Surgery can either be a conventional craniotomy or stereotactic (3D imaging-guided) craniotomy which is performed for two reasons – maximal debulking of tumor, and to obtain a biopsy specimen. The extent of resection (EOR) of tumor relates positively to the length of progression free survival (PFS) and overall survival (OS) of the patient. Low grade astrocytomas are routinely treated by supratotal (beyond the tumor boundaries) resection. Additionally, a ventriculoperitoneal (VP) shunt or an external ventricular drain (EVD) may be used to drain out excess ECF and lower the raised ICP. External radiotherapy techniques employed in the treatment of astrocytoma encompass Conformal Radiotherapy, Intensity Modulated Radiation Therapy (IMRT), and Stereotactic Radiotherapy. The advanced radiotherapy techniques which include Proton Radiotherapy, and Carbon Ion Radiotherapy (CIRT) have the advantage of better tissue penetration and cause less collateral damage to the surrounding healthy brain tissue. Chemotherapy can be systemic (oral or parenteral/intravenous administration of drug), intrathecal (drug is placed directly into the cerebrospinal fluid ‘CSF’) or regional (drug is inserted into an organ or a body cavity). The drugs commonly used in treating malignant astrocytoma are Carmustine/BCNU, Lomustine/CCNU, and Nimustine/ACNU. In addition, combination regimens of various drugs, including microtubule inhibitors, topoisomerase inhibitors, organometallics (carboplatin and cisplatin), temozolomide, angiogenesis inhibitors (angiostatin and endostatin), and signal transduction inhibitors such as tamoxifen are being utilized as part of the chemo-oncologist’s armamentarium.
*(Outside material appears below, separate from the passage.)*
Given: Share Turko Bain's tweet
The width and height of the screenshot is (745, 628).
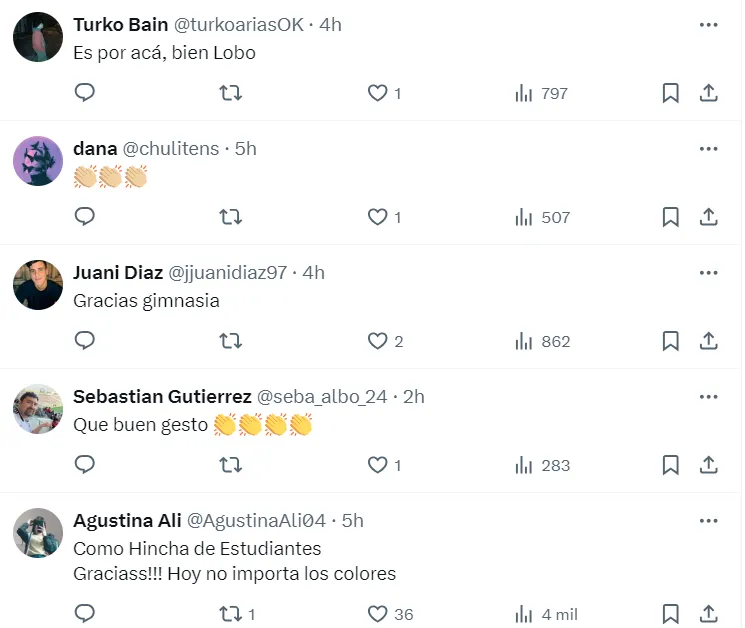Looking at the screenshot, I should (708, 93).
Immunology based cancer therapies are beginning to receive attention as alternatives to the foregoing treatment options. Many of these new therapies are still undergoing clinical trials. These novel treatments include gene therapy, wherein a therapeutic genetic substance (DNA/RNA) is administered directly into the tumor cell via a nanoparticle or an oncolytic immunogenic virus (special tumor-destructor virus); dendritic cell vaccine therapy that utilizes a vaccine made from antigens (Ag) and antigen presenting cells (APC) against the mutant IDH enzyme; and Pd-1/Pd-L1 Pathway (tumor-initiated cellular pathways hamper the human body’s natural immunity to resist/fight cancer) inhibitors. The FDA approved anti-PD-1 antibodies are Nivolumab, Pembrolizumab, and Cemiplimab, and the FDA approved anti-PD-L1 antibodies are Atezolizumab, Aduvumab, and Duravulumab.


The current focus of research on this disease is the development of targeted therapy based on the molecular pathophysiology (the process of disease progression) of astrocytoma. The identification of specific biomarkers for each astrocytoma type guides the development of precisely tailored (personal medicine also translational medicine) therapeutic strategies that can minimize the systemic toxicity (adverse effects of a treatment procedure) and overcome the disadvantages of conventional cancer therapies. High-grade astrocytomas have a significant negative impact on the health-related quality of life (HRQL) post-treatment, especially when recurrent, while the low-grade tumors are associated with a relatively better HRQL. Therapy or counseling has proved successful in enhancing or maintaining HRQL in patients with astrocytoma, even though it cannot significantly improve their long-term survival.